1 Introduction

1.1 Overview

In this project, We will use a public dataset from UCI in order to explore the benefits of an unsupervised machine learning technique.

1.2 Purpose

The main purpose of this project is to provide a better understanding to the businesses about the use of the clustering technique to gain insights than can improve customer loyalty, sales and profits.

2 Data Understanding

2.1 Setting libraries

Loading libraries for data manipulation & visualization…

library(factoextra)
library(NbClust)
library(cluster)
library(factoextra)
library(ggplot2)
library(corrplot)
library(animation)
library(readxl)
library(factoextra)
library(NbClust)
library(cluster)
library(factoextra)
library(ggplot2)
library(animation)
library(scales)
library(ExPanDaR)
library(knitr)
library(tidyverse)
library(lubridate)
library(lattice)
library(e1071)
library(scales)
library(caret)
library(rattle)
library(qwraps2)
library(ROCR)
library(countrycode)
library(tidyr)
library(DataExplorer)
library(corrplot)
library(corrr)
library(imputeTS)
library(fpp)
library(mice)
library(ggplot2)
library(highcharter)
library(gapminder)
library(magrittr)    
library(viridisLite)
library(countrycode)
library(DT)
library(cluster)
library(shiny)
library(car)
library(rgl)
library(gridExtra)
library(grid)

2.2 Data Loading

Loading UCI dataset…

# 1.1 Setting my working directory in R
setwd("C:/Saul/Portfolio/K-Means/KMeans") 
# 1.2 Reading the dataset
data.trx <-  data.frame(read_excel("Retail Transactions.xlsx", sheet="Transactions"))

2.3 Data Exploring

# 2.1 Data structure review
#str(data.trx)
# 2.2 Data preview

Checking a sample data…

datatable(data.trx[(1:50),], filter = 'top', options = list(
  pageLength = 25, scrollX = TRUE, scrollY = "300px", autoWidth = TRUE))

Checking missing values…

prepare_missing_values_graph(data.trx, ts_id = "Country")

plot_missing(data.trx)

Checking data through a world map

countries <- data.trx %>% 
filter(!(Country %in% c("EIRE", "Unspecified","Channel Islands","European Community","RSA")))  %>% 
group_by(Country) %>% 
dplyr::summarise(total = n())
  

names(countries) <- c("country", "total")
countries$iso3 <-  countrycode(countries$country, origin = "country.name", destination = "iso3c")

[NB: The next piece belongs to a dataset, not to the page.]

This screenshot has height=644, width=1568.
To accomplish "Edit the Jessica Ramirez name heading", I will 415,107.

data(worldgeojson, package = "highcharter")
dshmstops <- data.frame(q = c(0, exp(1:5)/exp(5)),
                        c = substring(viridis(5 + 1, option = "D"), 0, 7)) %>%  list_parse2()

highchart() %>% 
  hc_add_series_map(worldgeojson, countries, value = "total", joinBy = "iso3") %>% 
  hc_legend(enabled = TRUE) %>% 
  hc_add_theme(hc_theme_google()) %>% 
  hc_mapNavigation(enabled = TRUE) %>%
  hc_title(text = "Transactions per Country")  %>%
  hc_colorAxis(minColor = "#bed2e7", maxColor = "#003366") %>%
hc_tooltip(useHTML = TRUE, headerFormat = "", pointFormat = "{point.country}: {point.total} transactions")

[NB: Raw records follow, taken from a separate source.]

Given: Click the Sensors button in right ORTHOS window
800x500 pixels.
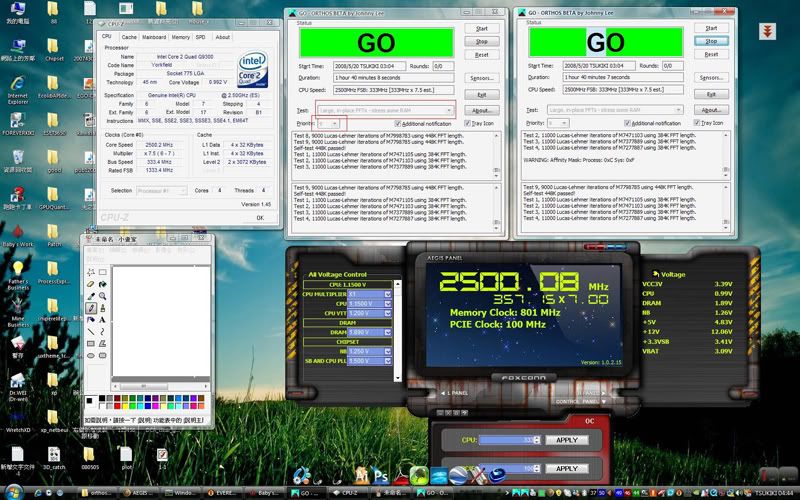Looking at the screenshot, I should pos(711,77).
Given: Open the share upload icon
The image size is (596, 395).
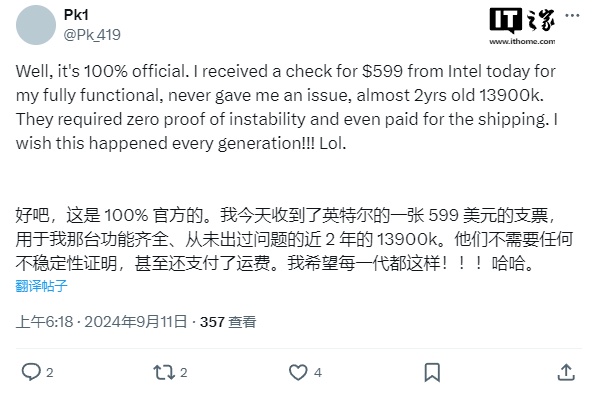Looking at the screenshot, I should click(x=566, y=372).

Let’s take a quick review using Tableau

3 Data Preparation

3.1 Scope

  • Include only UK
  • Remove guest customers
  • Remove cancelled invoices
  • Standarize data
  • Use the RFM Model

3.2 Processes

Performing cleansing, formatting, normalization,…

3.3 Output

3.3.1 Money Spent by Customers

df <- data.frame(customer.data)
ggplot(df, aes(x = money.spent.z)) +
  geom_histogram(bins = 20, fill="#08519C", alpha=1) +
  geom_vline(aes(xintercept=mean(money.spent.z)), ## straight line for the mean
             colour = "#ADFF2F", size=1.5, alpha=0.5) + 
  geom_vline(aes(xintercept=median(money.spent.z)), ## dashed line for the median
             colour = "#ADFF2F", linetype="dashed", size=1.5, alpha=0.5)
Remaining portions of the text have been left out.